● **Work request**
Render the part of the material that opens with the line containing "The height and width of the screenshot is (564, 885)." and closes with the line containing "What do you see at coordinates (926, 540)" as a JSON list of strings, one string per line, with blank lines left out.

● **Information shown**
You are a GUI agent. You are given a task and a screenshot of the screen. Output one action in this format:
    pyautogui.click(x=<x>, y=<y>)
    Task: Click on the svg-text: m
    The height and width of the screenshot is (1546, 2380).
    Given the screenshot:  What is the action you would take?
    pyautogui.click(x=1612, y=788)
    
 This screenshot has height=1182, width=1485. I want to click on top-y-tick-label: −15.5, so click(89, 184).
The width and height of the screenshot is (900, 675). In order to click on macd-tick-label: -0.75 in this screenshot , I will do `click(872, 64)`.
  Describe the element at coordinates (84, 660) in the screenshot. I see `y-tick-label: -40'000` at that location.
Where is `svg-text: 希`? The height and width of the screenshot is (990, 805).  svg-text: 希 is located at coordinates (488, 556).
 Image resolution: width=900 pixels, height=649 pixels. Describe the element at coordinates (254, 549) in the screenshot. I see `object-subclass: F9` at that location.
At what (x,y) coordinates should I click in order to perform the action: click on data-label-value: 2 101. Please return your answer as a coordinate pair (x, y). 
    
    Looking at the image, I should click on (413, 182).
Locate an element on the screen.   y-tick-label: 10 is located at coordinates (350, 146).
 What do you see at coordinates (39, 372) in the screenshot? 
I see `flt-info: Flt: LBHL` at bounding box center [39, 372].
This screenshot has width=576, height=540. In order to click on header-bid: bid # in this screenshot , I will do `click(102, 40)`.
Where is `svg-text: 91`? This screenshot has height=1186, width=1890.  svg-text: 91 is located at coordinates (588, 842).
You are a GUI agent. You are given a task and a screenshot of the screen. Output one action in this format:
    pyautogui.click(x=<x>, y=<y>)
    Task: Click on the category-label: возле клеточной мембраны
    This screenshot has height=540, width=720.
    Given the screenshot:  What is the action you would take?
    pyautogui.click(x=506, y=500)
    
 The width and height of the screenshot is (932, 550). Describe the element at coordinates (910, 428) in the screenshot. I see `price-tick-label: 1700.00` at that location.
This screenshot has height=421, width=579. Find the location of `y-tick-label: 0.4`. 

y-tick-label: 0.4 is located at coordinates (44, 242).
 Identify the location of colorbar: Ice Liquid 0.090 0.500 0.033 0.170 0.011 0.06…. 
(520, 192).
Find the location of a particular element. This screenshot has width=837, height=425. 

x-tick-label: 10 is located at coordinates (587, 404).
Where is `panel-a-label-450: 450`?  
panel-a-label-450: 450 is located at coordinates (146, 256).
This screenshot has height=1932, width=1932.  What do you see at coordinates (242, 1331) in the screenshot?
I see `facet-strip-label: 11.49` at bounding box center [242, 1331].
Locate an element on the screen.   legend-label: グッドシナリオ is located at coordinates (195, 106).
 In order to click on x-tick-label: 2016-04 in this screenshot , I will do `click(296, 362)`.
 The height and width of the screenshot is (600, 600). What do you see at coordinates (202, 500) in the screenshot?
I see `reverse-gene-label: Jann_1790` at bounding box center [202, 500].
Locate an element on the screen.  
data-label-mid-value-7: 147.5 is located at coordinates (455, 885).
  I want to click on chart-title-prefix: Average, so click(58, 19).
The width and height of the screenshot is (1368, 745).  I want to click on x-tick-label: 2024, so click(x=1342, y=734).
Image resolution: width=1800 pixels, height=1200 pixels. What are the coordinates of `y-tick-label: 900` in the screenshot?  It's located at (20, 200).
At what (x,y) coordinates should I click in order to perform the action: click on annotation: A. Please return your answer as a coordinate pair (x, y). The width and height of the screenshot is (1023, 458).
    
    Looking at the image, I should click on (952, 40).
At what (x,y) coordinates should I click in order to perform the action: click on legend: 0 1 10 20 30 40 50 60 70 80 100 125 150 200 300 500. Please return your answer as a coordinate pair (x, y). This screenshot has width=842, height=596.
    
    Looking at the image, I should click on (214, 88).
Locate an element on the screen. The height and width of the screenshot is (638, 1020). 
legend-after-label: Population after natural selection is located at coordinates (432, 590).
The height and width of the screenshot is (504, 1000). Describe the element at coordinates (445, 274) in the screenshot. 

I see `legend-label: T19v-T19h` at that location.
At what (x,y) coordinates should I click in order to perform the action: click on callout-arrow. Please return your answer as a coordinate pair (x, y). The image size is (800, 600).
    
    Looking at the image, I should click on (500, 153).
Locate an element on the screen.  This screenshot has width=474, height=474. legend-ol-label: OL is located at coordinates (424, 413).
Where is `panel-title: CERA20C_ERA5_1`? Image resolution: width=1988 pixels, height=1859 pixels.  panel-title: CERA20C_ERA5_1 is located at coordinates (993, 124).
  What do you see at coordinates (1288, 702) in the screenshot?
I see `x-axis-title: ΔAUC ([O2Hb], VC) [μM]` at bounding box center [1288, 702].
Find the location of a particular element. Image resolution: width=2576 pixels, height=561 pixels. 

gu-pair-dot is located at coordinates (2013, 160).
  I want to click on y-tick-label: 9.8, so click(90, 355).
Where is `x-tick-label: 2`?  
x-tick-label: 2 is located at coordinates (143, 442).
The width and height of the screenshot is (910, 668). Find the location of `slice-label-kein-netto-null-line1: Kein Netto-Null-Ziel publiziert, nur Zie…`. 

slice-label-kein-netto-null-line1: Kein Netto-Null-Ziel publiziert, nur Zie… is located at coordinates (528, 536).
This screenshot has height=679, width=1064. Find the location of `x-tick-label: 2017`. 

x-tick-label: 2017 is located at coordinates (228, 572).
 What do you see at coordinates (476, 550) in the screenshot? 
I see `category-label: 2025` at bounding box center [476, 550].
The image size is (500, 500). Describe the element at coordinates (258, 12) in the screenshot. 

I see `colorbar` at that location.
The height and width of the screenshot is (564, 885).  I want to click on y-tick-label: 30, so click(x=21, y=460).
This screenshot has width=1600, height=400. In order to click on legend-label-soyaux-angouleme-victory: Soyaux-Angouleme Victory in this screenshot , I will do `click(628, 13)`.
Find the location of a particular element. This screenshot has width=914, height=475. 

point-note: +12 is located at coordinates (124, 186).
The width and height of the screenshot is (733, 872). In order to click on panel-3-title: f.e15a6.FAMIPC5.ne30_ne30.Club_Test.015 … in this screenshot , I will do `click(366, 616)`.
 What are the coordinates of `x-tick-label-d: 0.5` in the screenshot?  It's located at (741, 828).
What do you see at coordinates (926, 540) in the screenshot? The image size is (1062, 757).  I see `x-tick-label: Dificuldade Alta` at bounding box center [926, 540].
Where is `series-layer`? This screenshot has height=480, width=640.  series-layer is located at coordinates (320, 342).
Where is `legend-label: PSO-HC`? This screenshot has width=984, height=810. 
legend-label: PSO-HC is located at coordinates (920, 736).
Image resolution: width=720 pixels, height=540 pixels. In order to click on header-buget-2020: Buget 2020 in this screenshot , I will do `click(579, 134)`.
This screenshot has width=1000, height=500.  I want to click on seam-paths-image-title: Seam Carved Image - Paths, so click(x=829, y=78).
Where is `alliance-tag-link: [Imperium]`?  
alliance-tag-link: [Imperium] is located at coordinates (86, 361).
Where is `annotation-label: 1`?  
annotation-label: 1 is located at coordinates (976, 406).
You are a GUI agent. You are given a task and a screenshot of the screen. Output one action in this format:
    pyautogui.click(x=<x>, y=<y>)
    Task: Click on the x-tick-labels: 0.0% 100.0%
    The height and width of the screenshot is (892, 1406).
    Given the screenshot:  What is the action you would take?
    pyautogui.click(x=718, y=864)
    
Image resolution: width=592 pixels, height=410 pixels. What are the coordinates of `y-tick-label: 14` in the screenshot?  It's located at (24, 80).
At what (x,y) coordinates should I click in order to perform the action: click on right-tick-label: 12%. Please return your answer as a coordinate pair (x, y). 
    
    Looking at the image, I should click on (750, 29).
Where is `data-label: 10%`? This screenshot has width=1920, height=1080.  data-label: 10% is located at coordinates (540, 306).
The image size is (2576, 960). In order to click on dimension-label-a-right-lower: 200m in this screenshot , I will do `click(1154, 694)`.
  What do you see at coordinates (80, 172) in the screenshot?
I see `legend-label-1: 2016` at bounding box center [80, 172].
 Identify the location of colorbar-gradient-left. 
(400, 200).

● **Reply**
[
  "The height and width of the screenshot is (564, 885).  I want to click on y-tick-label: 30, so click(x=21, y=460).",
  "This screenshot has width=1600, height=400. In order to click on legend-label-soyaux-angouleme-victory: Soyaux-Angouleme Victory in this screenshot , I will do `click(628, 13)`.",
  "Find the location of a particular element. This screenshot has width=914, height=475. ",
  "point-note: +12 is located at coordinates (124, 186).",
  "The width and height of the screenshot is (733, 872). In order to click on panel-3-title: f.e15a6.FAMIPC5.ne30_ne30.Club_Test.015 … in this screenshot , I will do `click(366, 616)`.",
  " What are the coordinates of `x-tick-label-d: 0.5` in the screenshot?  It's located at (741, 828).",
  "What do you see at coordinates (926, 540) in the screenshot? The image size is (1062, 757).  I see `x-tick-label: Dificuldade Alta` at bounding box center [926, 540]."
]